2003年3月21日(金)
アイロニーなコミュニケーション
コミュニケーション。わかるようでわからない。どうやるのがいいのだろう。ひとまず、定義すると<人と人とが自分の気持ちをきちんと伝えあえること>あたりだろうか?
さらに<意味><技術><教育>の3つに興味がある。そもそもどういうことがコミュニケーションで、コミュニケーションの技術というものはあるのだろうか。技術があったとして、それをどう学んだり、教えたりしたらよいのだろう。
これからの段階だが、ひとつの目安としてコミュニケーション学会での題目を見るとプレゼンテーションの技術とか、狭い意味でのビジネスコミュニケーションのことのようだ。それなら、学会と言うよりも、ビジネス系の様々な具体的な研修の方が役に立ちそうだ。でも、できれば、単なる研修の単なる個人的なスキルではなく、誰でも使えるパブリックな考えや技法として共有できるものでありたい。

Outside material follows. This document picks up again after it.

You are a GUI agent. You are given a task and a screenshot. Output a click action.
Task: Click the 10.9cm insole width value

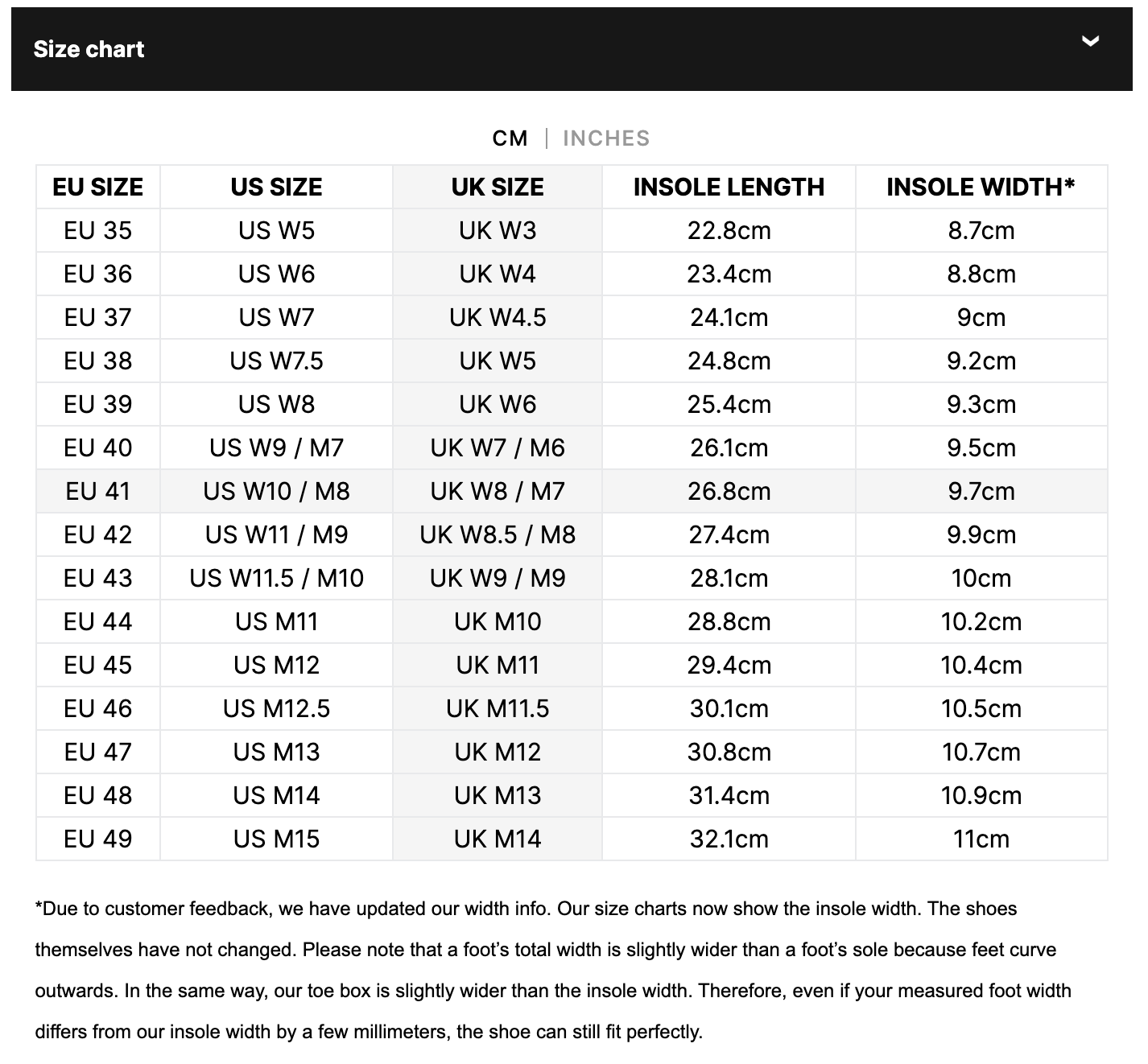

そのような関心で『話し言葉の日本語』(井上ひさし・平田オリザ 小学館)を読んだ。平田さんのワークショップのように定式化できる部分はどんどん明確にし、その上で、芸術の部分を知ってほしいというのと同様にコミュニケーション自体を腑分けしていこう。この本の中で井上さんが「アイロニーが大事なんです」と言っているが、コミュニケーションの技法でもどうようだろう。私に言わせると「間の取り方」というようなものだろうか。コミュニケーションは一方的な伝達ではないとすると、アイロニーが必要になるのではないだろうか。このようなことは「話し方教室」の本には書いていない。でも、アイロニーが重要だということではないだろうか。アイロニーがあれば、杓子定規ではなく、そのテーマは本人にとってせっぱつまったものであり、さらにまだまだ解決策が見いだされていない中での、実践であるということも伝わるのではないだろうか。自信満々でも自信なげでもない、実際の生き方にはアイロニーが必要だ。そのような立場にいるのであれば、アイロニーが漂うのではないか。